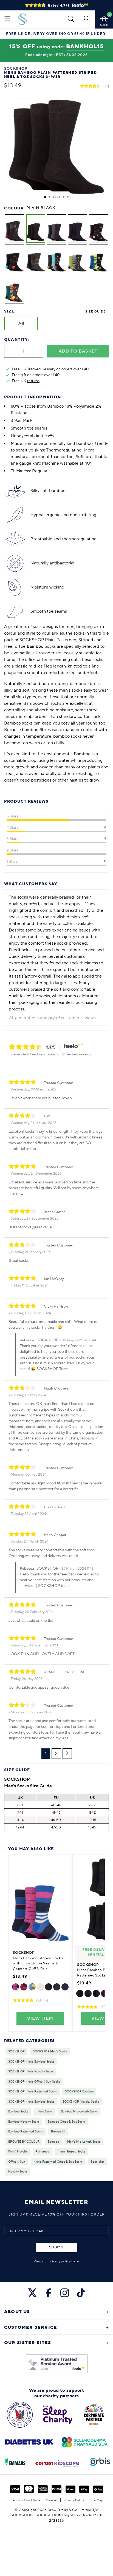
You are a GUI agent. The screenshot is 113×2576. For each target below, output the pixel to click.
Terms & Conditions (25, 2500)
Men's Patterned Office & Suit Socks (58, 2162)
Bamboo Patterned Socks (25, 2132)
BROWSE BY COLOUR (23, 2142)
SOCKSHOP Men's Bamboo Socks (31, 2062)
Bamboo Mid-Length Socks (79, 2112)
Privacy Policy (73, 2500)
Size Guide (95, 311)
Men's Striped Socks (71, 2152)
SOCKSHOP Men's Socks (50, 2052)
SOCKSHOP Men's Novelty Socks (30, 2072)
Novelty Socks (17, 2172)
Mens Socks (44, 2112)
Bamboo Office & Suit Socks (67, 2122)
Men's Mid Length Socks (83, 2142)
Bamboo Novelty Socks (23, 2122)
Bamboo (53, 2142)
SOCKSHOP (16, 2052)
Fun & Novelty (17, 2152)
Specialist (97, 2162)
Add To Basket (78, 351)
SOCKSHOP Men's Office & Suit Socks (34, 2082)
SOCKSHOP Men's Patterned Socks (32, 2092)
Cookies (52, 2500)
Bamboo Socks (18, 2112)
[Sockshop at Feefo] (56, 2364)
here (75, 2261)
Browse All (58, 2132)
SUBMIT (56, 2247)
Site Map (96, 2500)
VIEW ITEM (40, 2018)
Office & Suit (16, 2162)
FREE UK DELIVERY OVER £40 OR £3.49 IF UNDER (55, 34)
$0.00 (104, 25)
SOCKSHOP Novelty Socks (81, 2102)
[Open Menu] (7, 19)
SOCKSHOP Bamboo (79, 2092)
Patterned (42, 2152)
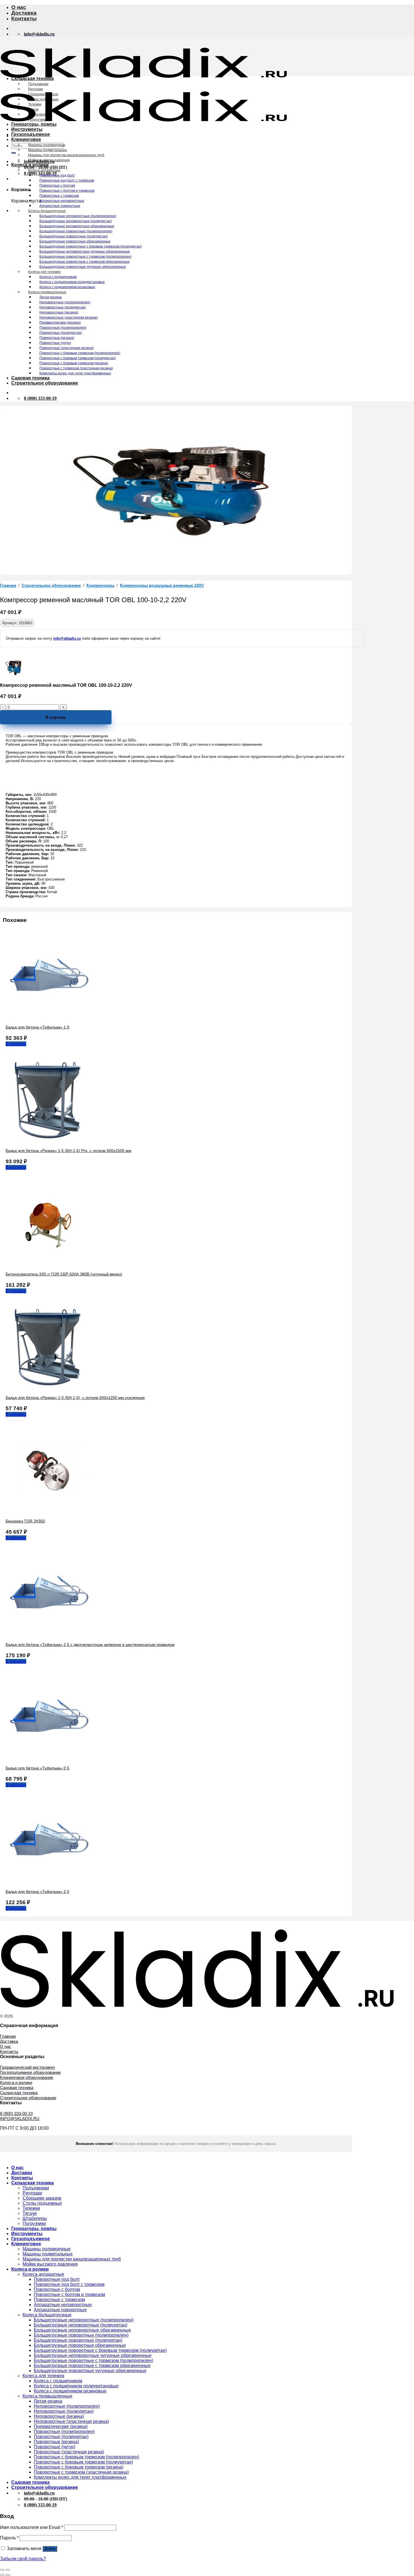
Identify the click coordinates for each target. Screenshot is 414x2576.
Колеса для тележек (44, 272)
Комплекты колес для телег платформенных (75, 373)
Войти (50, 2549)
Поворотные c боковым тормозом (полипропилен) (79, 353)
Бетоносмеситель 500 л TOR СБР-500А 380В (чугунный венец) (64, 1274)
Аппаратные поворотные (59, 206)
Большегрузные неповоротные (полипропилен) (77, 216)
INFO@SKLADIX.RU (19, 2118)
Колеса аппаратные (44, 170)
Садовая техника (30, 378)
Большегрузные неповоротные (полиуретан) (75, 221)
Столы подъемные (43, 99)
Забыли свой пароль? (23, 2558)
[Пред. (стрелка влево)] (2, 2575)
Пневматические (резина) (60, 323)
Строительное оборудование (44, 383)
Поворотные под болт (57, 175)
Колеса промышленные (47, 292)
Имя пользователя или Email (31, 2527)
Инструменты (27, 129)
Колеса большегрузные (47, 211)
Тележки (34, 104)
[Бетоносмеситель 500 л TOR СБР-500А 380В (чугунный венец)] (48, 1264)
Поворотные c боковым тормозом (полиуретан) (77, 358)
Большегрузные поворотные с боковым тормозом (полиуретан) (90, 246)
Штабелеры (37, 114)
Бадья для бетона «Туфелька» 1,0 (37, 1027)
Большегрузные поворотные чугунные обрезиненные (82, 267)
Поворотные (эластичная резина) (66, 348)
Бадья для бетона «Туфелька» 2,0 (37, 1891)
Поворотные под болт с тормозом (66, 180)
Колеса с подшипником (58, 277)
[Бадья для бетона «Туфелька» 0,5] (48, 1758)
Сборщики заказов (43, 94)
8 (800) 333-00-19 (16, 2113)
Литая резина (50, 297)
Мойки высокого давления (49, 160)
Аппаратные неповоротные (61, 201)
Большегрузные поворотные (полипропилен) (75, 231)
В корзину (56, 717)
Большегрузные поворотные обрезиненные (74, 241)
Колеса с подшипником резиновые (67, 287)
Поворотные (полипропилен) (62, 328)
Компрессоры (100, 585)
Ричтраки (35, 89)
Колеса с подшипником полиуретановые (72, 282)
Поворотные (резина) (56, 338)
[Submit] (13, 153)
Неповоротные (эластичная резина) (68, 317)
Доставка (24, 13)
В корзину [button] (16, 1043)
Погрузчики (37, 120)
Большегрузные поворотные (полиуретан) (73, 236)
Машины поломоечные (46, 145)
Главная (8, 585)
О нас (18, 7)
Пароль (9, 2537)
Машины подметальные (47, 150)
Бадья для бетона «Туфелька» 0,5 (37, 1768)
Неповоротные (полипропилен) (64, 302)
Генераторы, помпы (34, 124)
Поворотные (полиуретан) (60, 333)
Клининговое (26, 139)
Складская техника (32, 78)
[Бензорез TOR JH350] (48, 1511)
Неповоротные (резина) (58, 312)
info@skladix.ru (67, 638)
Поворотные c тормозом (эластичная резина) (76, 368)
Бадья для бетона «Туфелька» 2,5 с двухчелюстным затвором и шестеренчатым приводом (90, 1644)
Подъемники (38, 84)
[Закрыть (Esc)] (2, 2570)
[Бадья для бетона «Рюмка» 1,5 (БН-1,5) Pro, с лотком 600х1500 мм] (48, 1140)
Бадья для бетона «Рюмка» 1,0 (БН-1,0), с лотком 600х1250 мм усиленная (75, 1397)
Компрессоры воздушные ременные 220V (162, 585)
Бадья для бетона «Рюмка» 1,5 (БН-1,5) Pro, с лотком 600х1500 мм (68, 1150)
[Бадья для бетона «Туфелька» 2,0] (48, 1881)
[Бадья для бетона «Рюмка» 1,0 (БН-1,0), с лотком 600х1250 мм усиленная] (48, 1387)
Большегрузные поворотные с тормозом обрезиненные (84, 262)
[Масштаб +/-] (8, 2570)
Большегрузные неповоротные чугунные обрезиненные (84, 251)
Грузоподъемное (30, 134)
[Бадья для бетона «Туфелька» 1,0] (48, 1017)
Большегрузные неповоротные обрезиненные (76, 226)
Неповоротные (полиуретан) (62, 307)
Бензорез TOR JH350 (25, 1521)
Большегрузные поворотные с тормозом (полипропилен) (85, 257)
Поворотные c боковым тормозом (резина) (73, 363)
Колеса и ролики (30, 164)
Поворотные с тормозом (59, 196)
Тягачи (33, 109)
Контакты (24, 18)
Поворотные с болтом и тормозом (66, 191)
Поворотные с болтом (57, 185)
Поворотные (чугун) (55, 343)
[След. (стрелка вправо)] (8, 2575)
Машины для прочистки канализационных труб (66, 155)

---

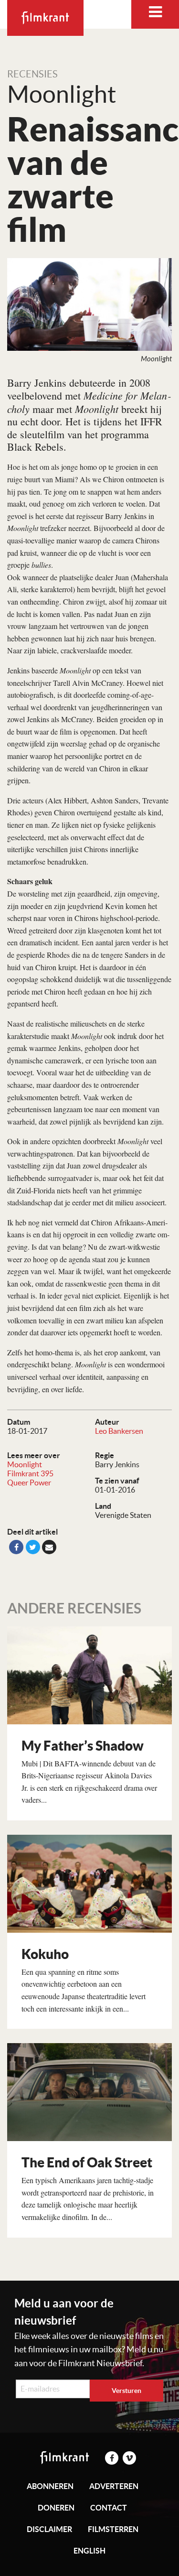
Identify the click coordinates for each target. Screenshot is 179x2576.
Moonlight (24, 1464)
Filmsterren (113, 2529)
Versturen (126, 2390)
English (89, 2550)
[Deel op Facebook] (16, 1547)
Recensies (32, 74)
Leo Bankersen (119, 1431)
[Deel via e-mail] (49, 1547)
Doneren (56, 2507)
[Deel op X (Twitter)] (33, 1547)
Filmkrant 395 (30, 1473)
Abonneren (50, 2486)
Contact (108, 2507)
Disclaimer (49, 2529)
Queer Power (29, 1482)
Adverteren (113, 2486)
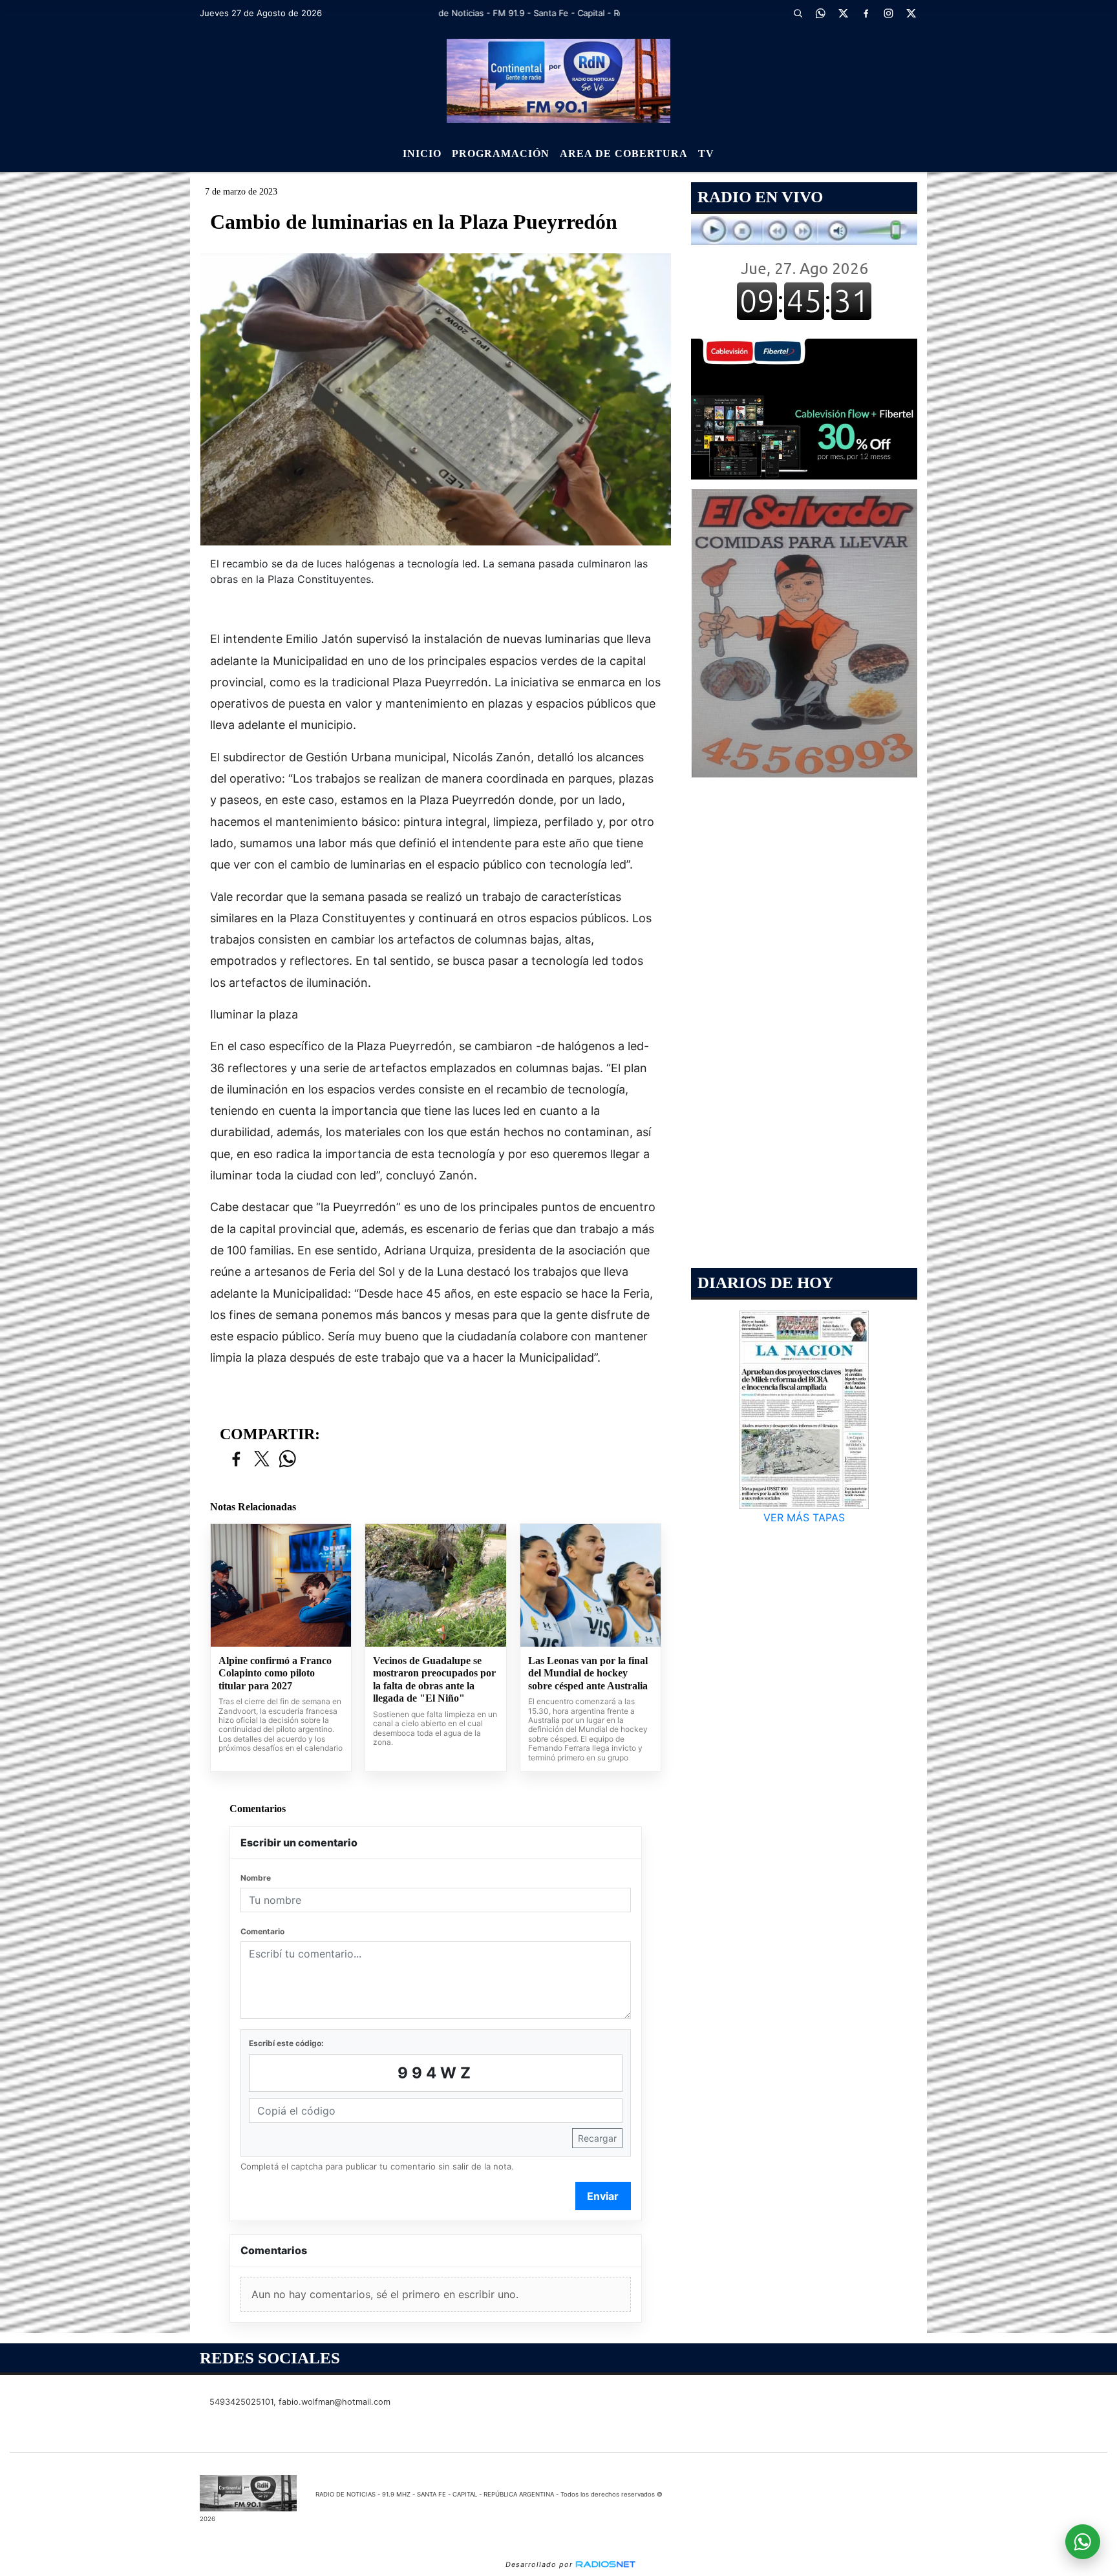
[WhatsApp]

* * *

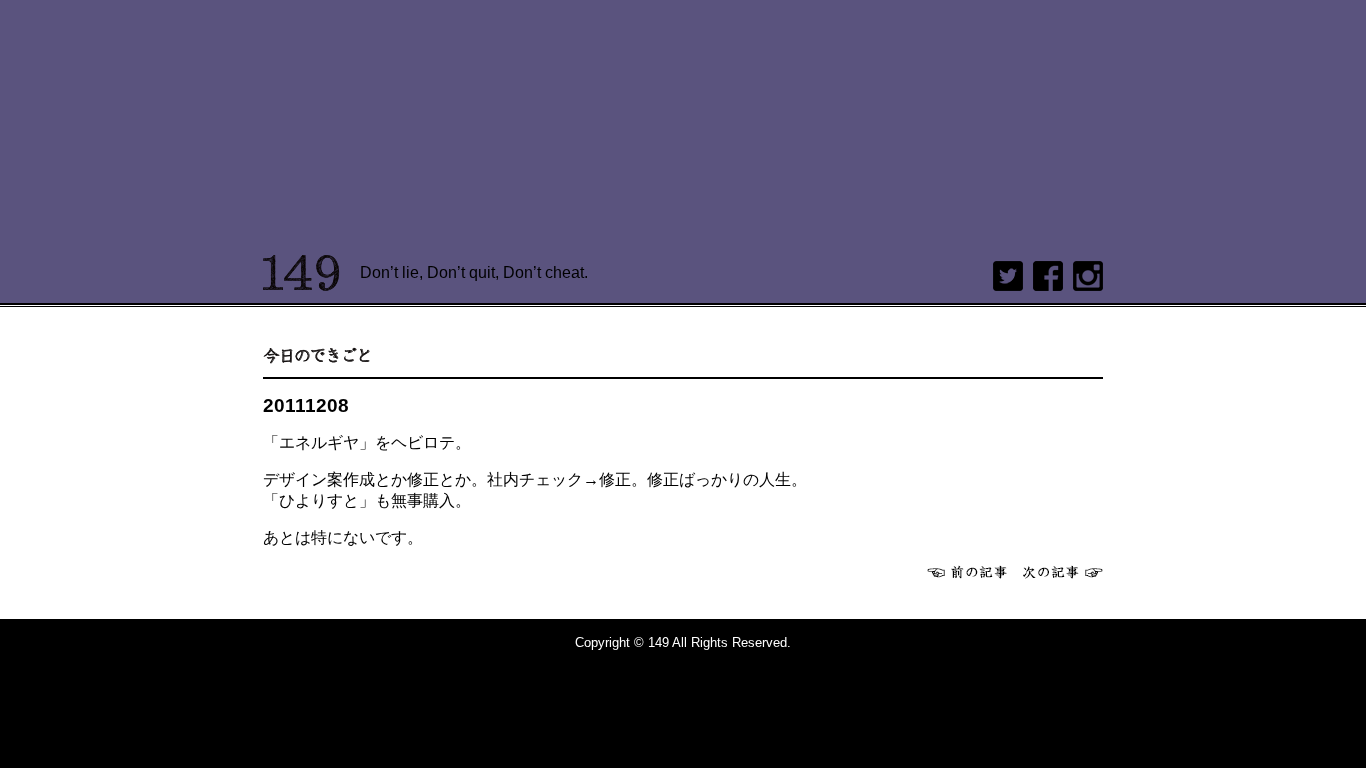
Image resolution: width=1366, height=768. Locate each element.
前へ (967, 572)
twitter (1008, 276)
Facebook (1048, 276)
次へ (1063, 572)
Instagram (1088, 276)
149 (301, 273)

Your task
Your answer should be the lines of the listing above between the line holding "Подъемники (38, 84)" and the line holding "Машины для прочистки", inclusive, restated word for word and alone.

Response area
Подъемники (38, 84)
[Закрыть (Esc)] (2, 2570)
[Бадья для бетона «Рюмка» 1,5 (БН-1,5) Pro, с лотком 600х1500 мм] (48, 1140)
Бадья для бетона «Рюмка» 1,0 (БН-1,0), с лотком 600х1250 мм усиленная (75, 1397)
Компрессоры воздушные ременные 220V (162, 585)
Бадья для бетона «Рюмка» 1,5 (БН-1,5) Pro, с лотком 600х1500 мм (68, 1150)
[Бадья для бетона «Туфелька» 2,0] (48, 1881)
[Бадья для бетона «Рюмка» 1,0 (БН-1,0), с лотком 600х1250 мм усиленная] (48, 1387)
Большегрузные поворотные с тормозом обрезиненные (84, 262)
[Масштаб +/-] (8, 2570)
Большегрузные неповоротные чугунные обрезиненные (84, 251)
Грузоподъемное (30, 134)
[Бадья для бетона «Туфелька» 1,0] (48, 1017)
Большегрузные неповоротные обрезиненные (76, 226)
Неповоротные (полиуретан) (62, 307)
Бензорез TOR JH350 (25, 1521)
Большегрузные поворотные с тормозом (полипропилен) (85, 257)
Поворотные c боковым тормозом (резина) (73, 363)
Колеса и ролики (30, 164)
Поворотные с тормозом (59, 196)
Тягачи (33, 109)
Контакты (24, 18)
Поворотные с болтом и тормозом (66, 191)
Поворотные с болтом (57, 185)
Поворотные (чугун) (55, 343)
[След. (стрелка вправо)] (8, 2575)
Машины для прочистки канализационных труб (66, 155)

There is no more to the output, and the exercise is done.